Não se trata apenas de um livro de memórias, mas de uma intervenção na história. A dor da perda se transforma em documento. A ausência vira narrativa. A injustiça é transformada em matéria literária. Há, na escrita de Marcelo Rubens Paiva, uma profunda consciência do papel social da literatura. Como afirmou a psicanalista Maria Rita Kehl, que integrou a Comissão Nacional da Verdade, a produção de memória coletiva é uma forma de enfrentamento do trauma. O autor, ao revisitar seu passado, contribui para que o país revise o seu. Ele transforma o luto em luta e o silêncio em palavra. Sua escrita é quase como um ato jurídico — uma petição simbólica pela verdade histórica.

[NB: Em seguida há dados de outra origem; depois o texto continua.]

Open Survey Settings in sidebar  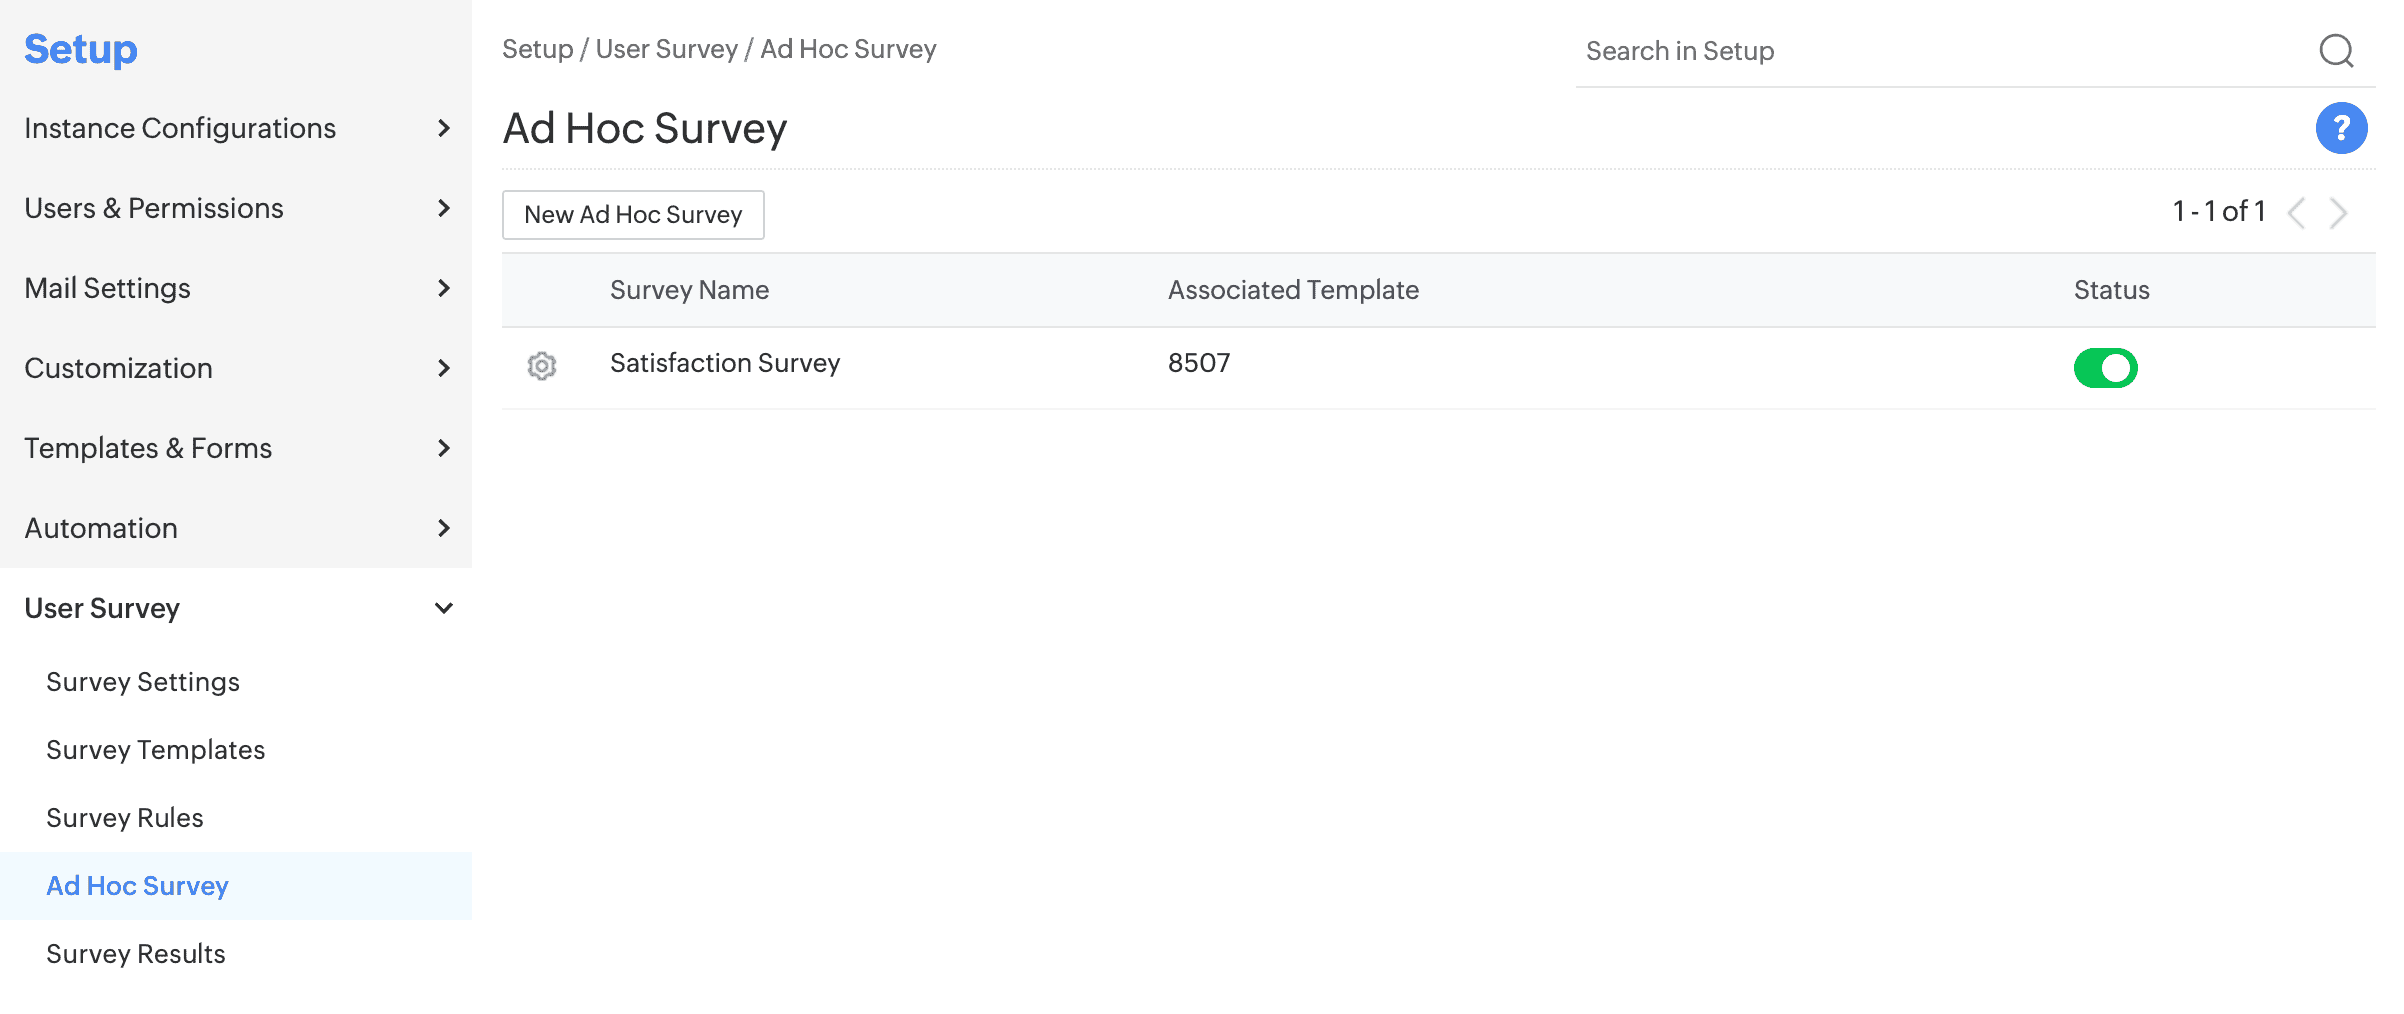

O crítico literário José Miguel Wisnik já afirmou que “a literatura brasileira se constituiu muitas vezes a partir do silêncio e da omissão”. Ao contrário dessa tradição, Ainda Estou Aqui fala. Fala de um tempo que não passou, de uma ferida que não cicatrizou, de uma mãe que seguiu exigindo respostas. Fala de um filho que, diante do luto, entendeu que precisava escrever — não por vaidade, mas por necessidade histórica.



A vitória no Oscar recoloca a ditadura brasileira no centro do debate global. Mas é a literatura de Marcelo Rubens Paiva que garante que esse debate não seja passageiro. O livro é o arquivo afetivo e político de uma geração que perdeu pais, irmãos, filhos — e que, mesmo diante do silêncio do Estado, decidiu falar. Em tempos de revisionismo, Ainda Estou Aqui é uma reafirmação de que a memória não pode ser editada, e que o esquecimento nunca pode ser escolha de um país que pretende ser democrático.


Que o filme siga conquistando plateias. Mas que o livro siga sendo lido, estudado, discutido. Porque a literatura, como já nos ensinou Antonio Candido, é um direito humano. E lembrar, hoje, é um gesto político. Marcelo Rubens Paiva ainda está aqui. E nós também. Com ele. Contra o esquecimento.